I'll come right out and say it - I'm an alien too so, um, yeah the all-alien idea seems to be a good possibility.


----------



## Teh Ebil Snorlax (Sep 10, 2010)

Actually, neither of us admitted to being aliens. When I said "us", I was referring to "us innocents".

EDIT: I have an Idea.

Let's say we're all aliens and opal is the one killing us.

What if, every night, he activates one of us and then, if we don't get ourselves lynched the next day, he kills us? Then the amount of deaths fits into the three nights and it also explains why there were no deaths on the first night.


----------



## opaltiger (Sep 10, 2010)

Walker said:


> The only problem I have with the possibility that there are no mafia in this game is how the village is supposed to win.  If we assume no mafia, then how exactly are we to end it all?
> 
> Also, opal, would aliens, if there are any in this game (though it is opal, so I'm pretty sure there are), be activated by deaths other than mafia- double doctor, for example?


Aliens are activated by killing roles, so no, overdose would just kill them outright, whereas something like a vigilante would activate them.


----------



## Teh Ebil Snorlax (Sep 10, 2010)

I'd also like to reclarify that in reference to my above statement, I am not necessarily saying that I am an alien.


----------



## nastypass (Sep 10, 2010)

I think it's safe to come out and say it, TES:  everyone is an alien.  I'm an alien, Midnight's an alien, Blaziking's an alien, you're an alien.  No matter how you try to spin it, 3 aliens is a lot, even by opal standards, unless it's everyone.  Of course, there _is_ the possibility of all alien except for one or two of us who have been assigned mafia.  Possibly multifaction, given the strange death pattern for all alien.

Seeing as I'm not yet activated, I'm going to simply *abstain.*


----------



## Mai (Sep 10, 2010)

Yeah. I'm alien too. *Abstain.*


----------



## Clover (Sep 10, 2010)

... Well hm. Now mafia chicks, if there are any, can just come out and say "Alien! ... suckers" and we won't think anything of it. Hm.

_Hmmmmm_ *abstain* though.


----------



## .... (Sep 10, 2010)

Alien here too. Also *abstaining*.
I'll even explain a thing I've said for proof.



Mawile said:


> Only one kill?
> Kinda surprising if you ask me.


Said on the night I was activated and Leafpool died.


----------



## Blaziking the God General (Sep 10, 2010)

BANDWAGONING IS FUN.

*Abstaining* ~


----------



## opaltiger (Sep 11, 2010)

I count five votes for abstain. One more is needed for a majority.


----------



## Flora (Sep 11, 2010)

*Abstain~*


----------



## opaltiger (Sep 11, 2010)

The townspeople, in a remarkable display of rational discussion, decision-making, and solidarity, come to a rapid conclusion. Everyone breathes a sigh of relief and spends the rest of the day pretending that nothing untoward has hitherto occurred.

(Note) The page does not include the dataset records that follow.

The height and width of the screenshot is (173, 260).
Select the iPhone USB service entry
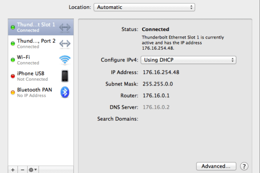pos(41,76)
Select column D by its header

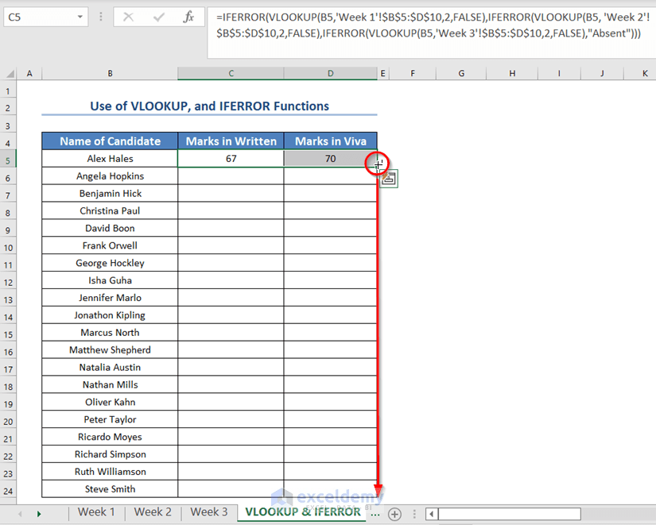(330, 73)
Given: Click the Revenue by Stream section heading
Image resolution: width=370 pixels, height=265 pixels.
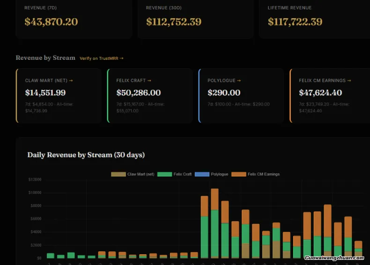Looking at the screenshot, I should tap(45, 58).
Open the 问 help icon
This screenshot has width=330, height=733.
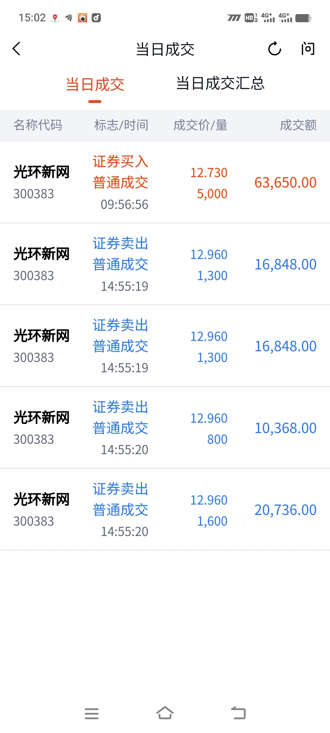point(308,49)
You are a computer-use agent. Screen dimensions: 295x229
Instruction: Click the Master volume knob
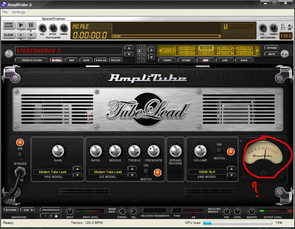[252, 211]
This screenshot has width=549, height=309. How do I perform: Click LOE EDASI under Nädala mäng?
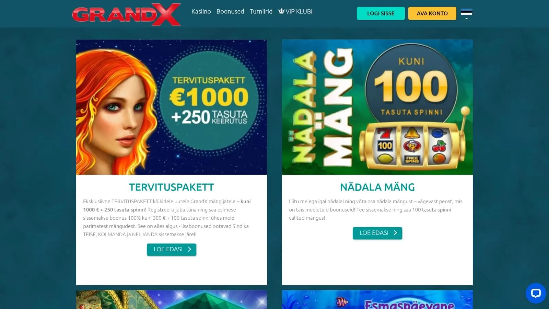[377, 233]
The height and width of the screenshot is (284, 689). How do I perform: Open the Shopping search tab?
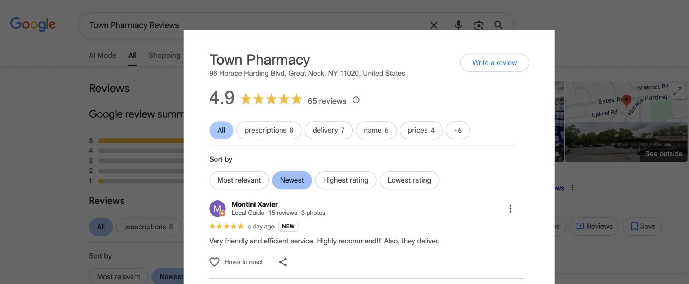(164, 55)
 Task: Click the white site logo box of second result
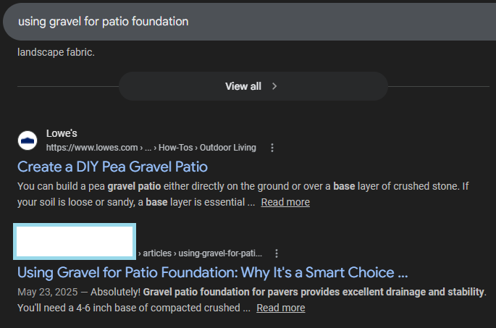[75, 242]
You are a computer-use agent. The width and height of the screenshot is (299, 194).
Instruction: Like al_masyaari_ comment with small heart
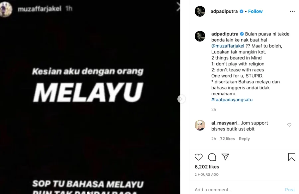[289, 125]
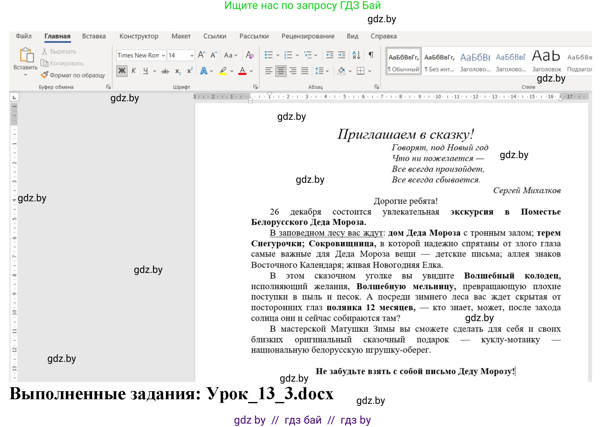The width and height of the screenshot is (606, 427).
Task: Toggle justified paragraph alignment
Action: click(304, 71)
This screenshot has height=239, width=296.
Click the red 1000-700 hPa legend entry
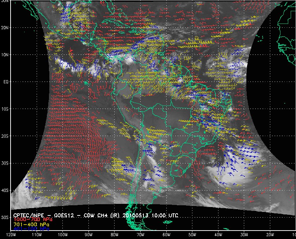[30, 219]
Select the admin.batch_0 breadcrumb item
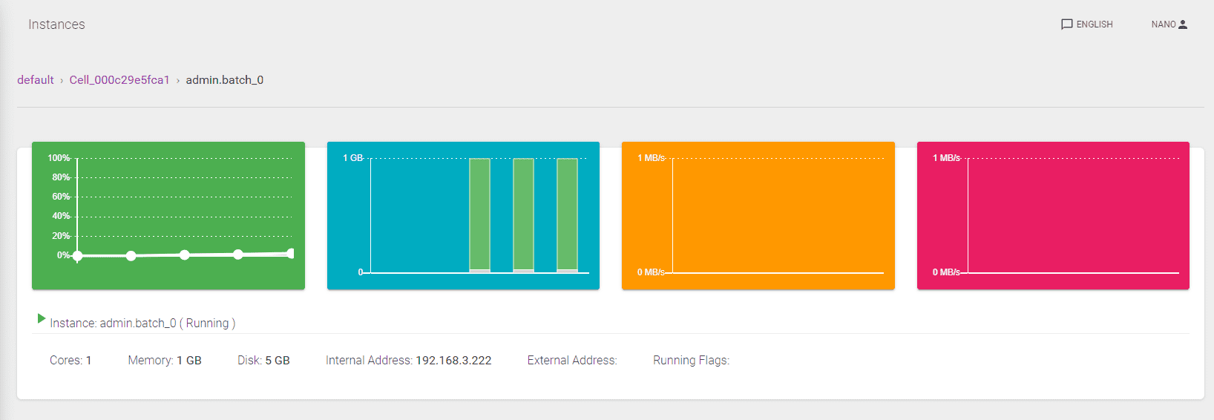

*No one is dead. You have 24 hours for night actions.*

Addendum: you guys are no fun. >:( You'll get more interesting descriptions once you start killing people again.


----------



## opaltiger (Sep 16, 2010)

Haven't forgotten (unlike certain other people), but I'm in the middle of moving and haven't had much time. Sorry for the wait, I'll try get it up later tonight.


----------



## opaltiger (Sep 18, 2010)

Right, let's go.

The sun rises over Mafialand.

A woman wakes to the distant sound of a little girl crying. It is not a loud sound, but to the woman, who has raised three children of her own, it is as distinctive and blood-freezing as any piercing shriek. Immediately she rises from bed, throws on some clothes, forgets to lock the door behind her. A part of her is relieved that she retains this parental instinct, takes it as proof of her continued humanity. As long as she is willing to rush to the aid of a child in need, all is well.

She follows the sound of tears to a small alley, nestled between a building and the wall of the church's graveyard. The girl is alone; she is around six years old, dressed in a pale blue dress. Her feet are bare, and there is a ribbon in her hair, come loose and in danger of falling out. She is leaning over-

It is not so bad, this time. The work of a professional, as the woman imagines it. For one there is very little blood. The wound is barely noticeable - a slim knife handle, quite unassuming, sticks out of a patch of red, but the blade itself has stemmed most of the bleeding. Still, the blood is vividly stark on white. The man is dressed - was dressed? - formally, black jacket and bowtie over white shirt, black trousers.

The woman notices it only when she steps forward to comfort the child. The man's shirt has been torn slightly, put askew, the top two buttons missing - a brief struggle, perhaps? - and the woman can see the edge of a small, black sign cut into the skin of his shoulder. Suddenly, relief floods her; it is the sign of the town mafia, every citizen in the town would recognise it. Taking deep breaths, face twisted into an expression that is a grin in all but fact, she turns and breaks into a run, eager to relay her glad news.

Some subconscious part of her notes and discards the soft sobs of the young girl, her words muffled by tears but still recognisable as a lost child crying over the body of her daddy, who had just yesterday promised to buy her ice-cream.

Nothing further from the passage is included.